Task to carry out: From first line to last, copy the listing exactly and omit its pictures.

++++ Material for the task

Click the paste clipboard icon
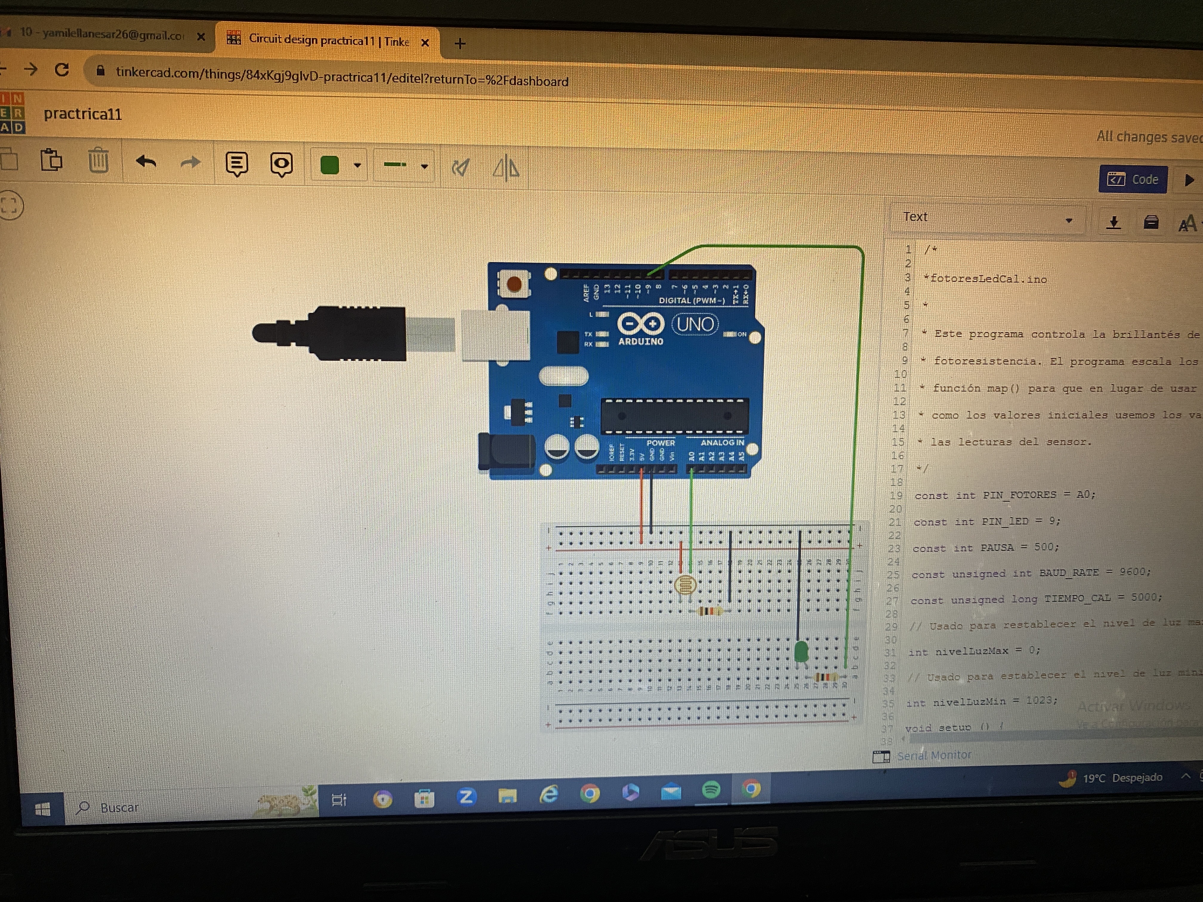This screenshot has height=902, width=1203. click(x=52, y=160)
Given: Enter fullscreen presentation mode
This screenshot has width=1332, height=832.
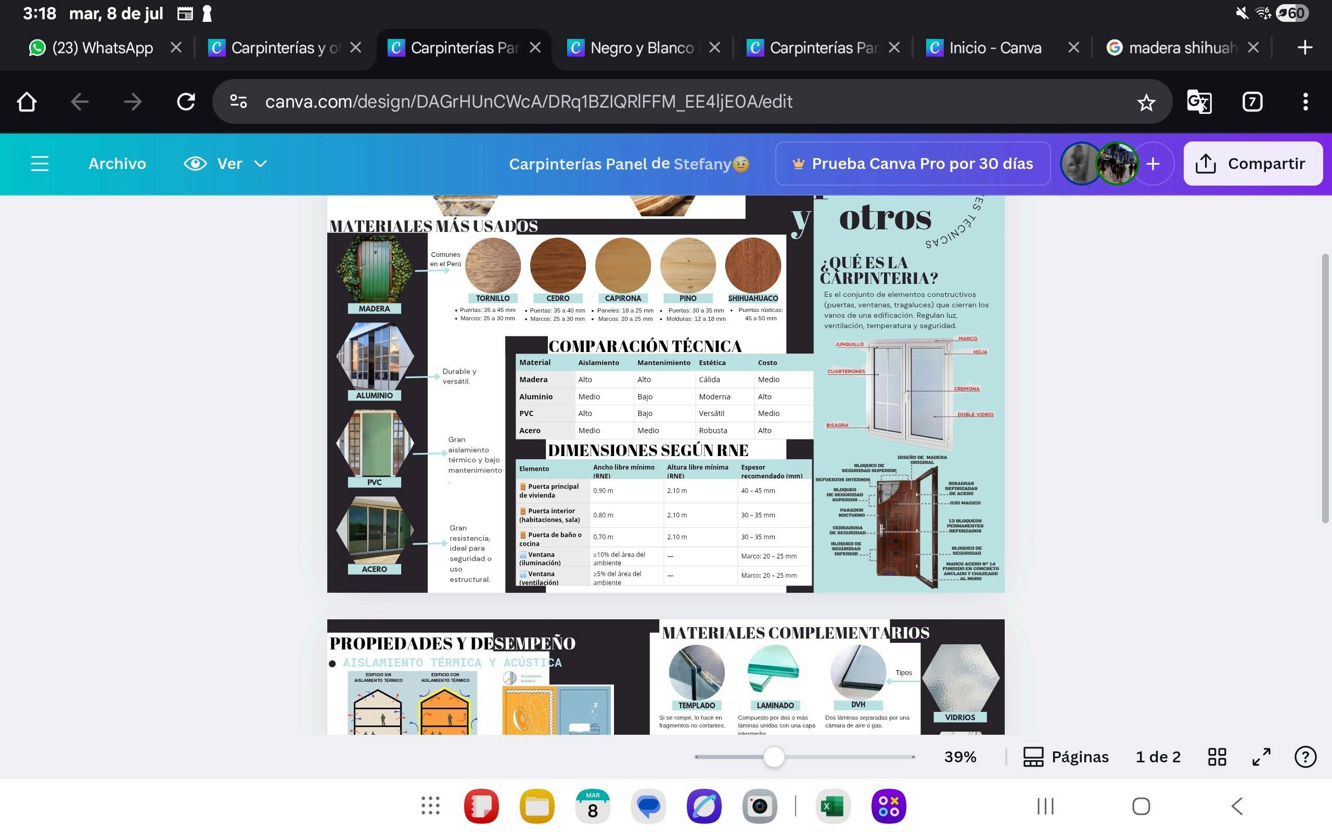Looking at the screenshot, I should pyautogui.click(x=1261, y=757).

++++++++

Exercise answer:
Click the paste clipboard icon
This screenshot has height=902, width=1203. click(x=52, y=160)
Given: Enter fullscreen presentation mode
This screenshot has width=1332, height=832.
Looking at the screenshot, I should pyautogui.click(x=1261, y=757).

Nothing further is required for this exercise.